Terminal message fetching

 

This other post about twitter posting from an EA gave me an idea on how to remotely monitor my EA's performance while I'm at work without clogging up my inbox. Instead of littering my EA with various calls to send email or post to web on every branch of my MM subroutine, though, I'd prefer to find a cleaner solution.

It would be nice if I could fetch output to the terminal window (Trade, account history, or experts tab). That way I could populate a string with this data on every tick and if different than the prior data, then transmit.

Any thoughts?

 

You can try my IRC signal generator : https://sites.google.com/site/prof7bit/irc_signal/experimental-new-version


Place the EA on an otherwise unused chart, configure it (server, port, channel, nick and allow DLL calls) and it will connect to the IRC server, join the channel and send all activities that happen in your trading account including an account summary every x hours (configurable) into that IRC channel.

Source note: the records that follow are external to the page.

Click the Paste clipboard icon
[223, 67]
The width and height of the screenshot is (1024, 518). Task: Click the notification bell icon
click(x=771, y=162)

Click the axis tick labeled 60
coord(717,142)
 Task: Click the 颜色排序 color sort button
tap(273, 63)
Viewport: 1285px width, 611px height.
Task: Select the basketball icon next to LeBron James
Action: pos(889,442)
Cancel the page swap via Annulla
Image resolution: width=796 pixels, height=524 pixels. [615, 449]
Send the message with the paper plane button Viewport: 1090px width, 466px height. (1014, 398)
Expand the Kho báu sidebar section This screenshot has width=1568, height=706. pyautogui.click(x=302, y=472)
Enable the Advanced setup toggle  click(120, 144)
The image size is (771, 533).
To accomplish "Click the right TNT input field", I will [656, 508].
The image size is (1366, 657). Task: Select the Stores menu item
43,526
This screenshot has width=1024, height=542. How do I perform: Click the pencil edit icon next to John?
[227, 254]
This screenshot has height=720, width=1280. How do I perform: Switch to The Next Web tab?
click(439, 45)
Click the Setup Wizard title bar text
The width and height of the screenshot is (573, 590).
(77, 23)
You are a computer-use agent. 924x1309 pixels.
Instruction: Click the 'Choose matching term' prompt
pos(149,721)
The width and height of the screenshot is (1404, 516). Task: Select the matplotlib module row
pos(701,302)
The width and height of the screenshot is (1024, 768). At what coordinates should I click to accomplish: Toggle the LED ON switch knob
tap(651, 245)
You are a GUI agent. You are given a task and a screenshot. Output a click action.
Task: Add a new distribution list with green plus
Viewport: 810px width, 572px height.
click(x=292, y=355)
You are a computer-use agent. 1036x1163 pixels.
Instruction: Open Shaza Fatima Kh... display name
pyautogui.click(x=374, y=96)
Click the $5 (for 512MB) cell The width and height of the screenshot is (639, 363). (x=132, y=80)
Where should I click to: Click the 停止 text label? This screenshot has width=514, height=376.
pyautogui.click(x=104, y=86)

You can also modify it to use a different medium than IRC to transmit the messages. Simply remove the IRC related stuff and hook your own transport into the message function.

 

Awesome! I skimmed through the code and it does seem to notify on order entry and exit as well. This is just what i needed! This is actually better than the twitter approach, since twitter is blocked by my firewall at work, so that'll defeat the purpose.

Thanks a lot 7bit, you've always got some neat code up your sleeve.

 

i'm getting error 10060 and 10057. i think this is related to my channel being password-protected and there being no place to put in the password as an extern. is it entered as username:password or something like that? please excuse my ignorance. I haven't used mIRC since high school.

 

you must extend the code to do the password thing. I'm not exactly sure how the protocol for sending the password in password protected channels works. You might have to experiment with a "real" client, a sniffer and with telnet a bit and/or study the RFC.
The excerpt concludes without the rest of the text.